Value of plasma miR-193a-5p level on diagnosis and treatment evaluation in acute myeloid leukemia
10.3760/cma.j.issn.1009-9921.2016.06.007
- VernacularTitle:血浆miR-193a-5p在急性髓系白血病诊疗评估中的价值
- Author:
Na ZHANG
;
Zhifang XU
;
Fanggang REN
;
Junxia ZHAO
;
Jing XU
;
Xiuhua CHEN
;
Yanhong TAN
;
Jianmei CHANG
;
Feng XUE
;
Feng GAO
;
Jie PAN
;
Bin YIN
;
Hongwei WANG
- Publication Type:Journal Article
- Keywords:
Leukemia,myeloid,acute;
miR-193a-5p;
Polymerase chain reaction
- From:
Journal of Leukemia & Lymphoma
2016;25(6):349-353
- CountryChina
- Language:Chinese
-
Abstract:
Objective To explore the value of the plasma miR-193a-5p level on diagnosis and monitoring the response to treatment in acute myeloid leukemia (AML). Methods Peripheral blood samples were obtained from AML patients enrolled in hematology department of the Second Hospital of Shanxi Medical University from July 2015 to December 2015, including 30 de novo AML patients, 9 patients in complete remission (CR) and 6 patients in relapse. Peripheral blood samples from 15 healthy people were randomly choosed as the health control group.

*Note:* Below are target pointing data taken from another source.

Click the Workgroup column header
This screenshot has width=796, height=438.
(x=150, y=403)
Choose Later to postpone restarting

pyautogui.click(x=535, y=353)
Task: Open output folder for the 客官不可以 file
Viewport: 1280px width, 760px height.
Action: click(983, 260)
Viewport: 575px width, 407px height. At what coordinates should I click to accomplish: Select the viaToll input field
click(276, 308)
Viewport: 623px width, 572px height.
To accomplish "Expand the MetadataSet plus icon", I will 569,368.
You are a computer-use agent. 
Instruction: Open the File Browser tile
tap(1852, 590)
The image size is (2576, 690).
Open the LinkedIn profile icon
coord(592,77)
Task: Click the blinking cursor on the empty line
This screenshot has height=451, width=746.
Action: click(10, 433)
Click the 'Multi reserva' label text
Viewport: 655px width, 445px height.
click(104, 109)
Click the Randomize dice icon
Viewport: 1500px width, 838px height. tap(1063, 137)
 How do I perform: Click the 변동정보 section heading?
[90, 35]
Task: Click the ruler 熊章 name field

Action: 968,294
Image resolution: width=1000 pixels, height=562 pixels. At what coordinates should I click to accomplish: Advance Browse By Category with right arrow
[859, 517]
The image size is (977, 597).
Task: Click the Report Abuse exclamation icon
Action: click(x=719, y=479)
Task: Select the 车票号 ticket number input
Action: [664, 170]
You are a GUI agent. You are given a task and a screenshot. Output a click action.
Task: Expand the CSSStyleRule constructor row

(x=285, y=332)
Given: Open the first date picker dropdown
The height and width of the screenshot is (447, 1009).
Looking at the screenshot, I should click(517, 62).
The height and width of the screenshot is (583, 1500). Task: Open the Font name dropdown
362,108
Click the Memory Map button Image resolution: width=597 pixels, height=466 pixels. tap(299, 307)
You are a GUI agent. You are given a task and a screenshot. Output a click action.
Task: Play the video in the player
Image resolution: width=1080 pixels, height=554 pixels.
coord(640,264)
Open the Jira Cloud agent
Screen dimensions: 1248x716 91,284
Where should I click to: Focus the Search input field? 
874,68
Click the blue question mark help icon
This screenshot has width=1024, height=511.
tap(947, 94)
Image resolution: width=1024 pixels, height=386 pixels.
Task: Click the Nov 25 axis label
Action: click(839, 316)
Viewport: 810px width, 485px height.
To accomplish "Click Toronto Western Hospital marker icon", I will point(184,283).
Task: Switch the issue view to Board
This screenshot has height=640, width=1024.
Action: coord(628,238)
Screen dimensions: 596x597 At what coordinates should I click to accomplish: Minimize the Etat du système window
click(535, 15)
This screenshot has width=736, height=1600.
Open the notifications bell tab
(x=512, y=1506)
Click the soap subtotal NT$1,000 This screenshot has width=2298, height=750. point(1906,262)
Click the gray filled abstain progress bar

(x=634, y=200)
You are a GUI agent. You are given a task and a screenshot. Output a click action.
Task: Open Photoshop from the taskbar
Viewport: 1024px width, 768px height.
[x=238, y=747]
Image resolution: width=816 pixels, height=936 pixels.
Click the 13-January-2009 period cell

Plasma miR-193a-5p expression levels were detected by using quantitative real-time reverse transcription polymerase chain reaction (qRT-PCR). Results The plasma miR-193a-5p relative expression level of AML patients group [0.465 6 (0.103 1-5.000 2)] was obviously lower than that of health control group [0.766 1 (0.052 1-3.134 4)] (U= 122, P= 0.018 7). The plasma miR-193a-5p relative expression levels of de novo group and relapse AML group were significantly lower than those of CR group and health control group (P<0.05), and there was no significant difference between the CR group and health control group (U= 56, P= 0.511 9). No significant correlation was found between the plasma miR-193a-5p level and age, gender, blast percentage of the bone marrow, peripheral blood leukocyte count, platelet count, CD34+cells'percentage and so on. Conclusion The decreased plasma miR-193a-5p expression level can be served as a new and noninvasive biomarker for the evaluation of diagnosis and treatment in AML.